Hacker News new | ask | show | jobs
by EStudley 3367 days ago
"The annual survey looked at 18 different companies, smeared across 10 different criteria, ranging from strategy, to core tech development, to manufacturing capability and staying power, and a company that’s over 100 years old ended up leading the list."

Why does 'manufacturing capability and staying power' correlate to 'potential in the world of autonomous driving'? It doesn't matter if you can pump out a thousand cars an hour if they crash a mile down the road. This should be based on core tech development only..

3 comments

That's silly - what's the point in excellent core technology if you are unable to manufacture enough vehicles or bring them to market?
> This should be based on core tech development only..

What good is the tech if you can't put it into production? There are real design and manufacturing issues to deal with, and a company that doesn't take that into consideration and give it the attention it deserves likely won't do well in the long run.
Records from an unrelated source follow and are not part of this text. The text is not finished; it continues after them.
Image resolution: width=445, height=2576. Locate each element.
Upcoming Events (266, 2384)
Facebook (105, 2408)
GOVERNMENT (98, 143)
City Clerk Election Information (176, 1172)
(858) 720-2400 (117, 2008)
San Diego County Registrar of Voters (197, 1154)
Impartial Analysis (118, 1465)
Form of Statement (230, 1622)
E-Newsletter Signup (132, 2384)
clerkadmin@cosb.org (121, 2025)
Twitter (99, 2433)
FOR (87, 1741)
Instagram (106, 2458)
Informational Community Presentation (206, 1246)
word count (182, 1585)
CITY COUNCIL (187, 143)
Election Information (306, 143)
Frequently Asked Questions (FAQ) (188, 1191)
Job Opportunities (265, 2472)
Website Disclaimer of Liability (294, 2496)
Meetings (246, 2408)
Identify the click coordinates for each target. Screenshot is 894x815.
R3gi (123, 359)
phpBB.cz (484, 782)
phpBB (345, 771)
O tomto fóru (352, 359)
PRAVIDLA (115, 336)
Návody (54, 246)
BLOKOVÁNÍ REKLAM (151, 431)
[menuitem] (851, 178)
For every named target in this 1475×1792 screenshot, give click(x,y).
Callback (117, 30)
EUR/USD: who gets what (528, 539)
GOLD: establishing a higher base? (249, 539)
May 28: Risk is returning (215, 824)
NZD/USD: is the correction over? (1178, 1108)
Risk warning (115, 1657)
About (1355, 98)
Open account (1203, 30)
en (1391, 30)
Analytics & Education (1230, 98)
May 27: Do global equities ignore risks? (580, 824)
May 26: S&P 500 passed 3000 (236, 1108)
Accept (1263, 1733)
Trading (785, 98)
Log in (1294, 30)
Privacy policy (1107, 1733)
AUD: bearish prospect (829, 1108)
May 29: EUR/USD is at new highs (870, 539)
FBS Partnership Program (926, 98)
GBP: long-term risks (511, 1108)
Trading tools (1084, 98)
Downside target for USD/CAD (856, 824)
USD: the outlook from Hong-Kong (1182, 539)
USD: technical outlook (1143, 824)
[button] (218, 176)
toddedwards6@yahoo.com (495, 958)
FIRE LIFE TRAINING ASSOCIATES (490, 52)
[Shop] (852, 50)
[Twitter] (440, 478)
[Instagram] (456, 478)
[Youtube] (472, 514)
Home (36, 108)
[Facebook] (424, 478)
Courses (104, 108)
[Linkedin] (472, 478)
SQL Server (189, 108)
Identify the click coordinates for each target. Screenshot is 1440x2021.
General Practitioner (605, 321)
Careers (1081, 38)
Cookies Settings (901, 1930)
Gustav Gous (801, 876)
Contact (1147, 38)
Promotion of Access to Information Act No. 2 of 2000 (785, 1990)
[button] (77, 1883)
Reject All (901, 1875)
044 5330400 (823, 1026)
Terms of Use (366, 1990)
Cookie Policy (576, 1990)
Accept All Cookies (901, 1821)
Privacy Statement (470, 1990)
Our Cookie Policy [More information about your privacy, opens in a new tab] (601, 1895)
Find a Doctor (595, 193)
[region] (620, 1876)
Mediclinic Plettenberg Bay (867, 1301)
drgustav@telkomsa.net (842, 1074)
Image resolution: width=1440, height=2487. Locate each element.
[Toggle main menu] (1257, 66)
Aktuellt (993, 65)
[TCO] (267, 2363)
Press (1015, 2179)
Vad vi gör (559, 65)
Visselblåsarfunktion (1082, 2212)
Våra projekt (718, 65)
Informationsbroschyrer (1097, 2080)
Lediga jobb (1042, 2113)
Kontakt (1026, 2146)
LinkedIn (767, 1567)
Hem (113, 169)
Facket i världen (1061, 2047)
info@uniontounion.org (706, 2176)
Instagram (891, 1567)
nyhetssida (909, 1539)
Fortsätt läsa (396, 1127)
The inverse is also important. If you "invent" the best tech possible but have no way to get it onto the road -- is it the best?
I get that. It just seems like that specific metric could have been over-weighted seeing as how Ford and GM were at the top of the list..
I think GM deserves to be at the top of the list. Cruise is very quickly closing the gap between themselves and Waymo, and they have a comitted car company to back them up. The jury is still out as to whether Ford can make good headway on their 'secret sauce', which is now in the hands of Argo.ai.
Yeah, Cruise seems to be doing a great job. Argo has a great founding team, but there are still a lot of things that can go wrong. While I'd give Argo the edge in technical competence (I realize that's not a very meaningful statement considering the age of the company), what really matters is building the right product at the right time. You can have a ton of great engineers and still not accomplish much in the market - just look at Waymo and Uber.

The way I see it, at least in the US, it's really GM vs Ford (which is Cruise vs Argo). Waymo has a management crisis and lost most of their top talent, and Uber is hemorrhaging talent (and money). Apart from that there are various startups but I don't believe they'll ever get the money necessary to compete with the big players - even Google gave up on that front.

Outside the US I'm excited to see what happens with Volvo, which says they'll have 100 stage 4 vehicles delivered to customers by the end of the year.

Everyone reading this should watch the film Tucker: A Man and his Dream. Sort of a 1950s Elon Musk.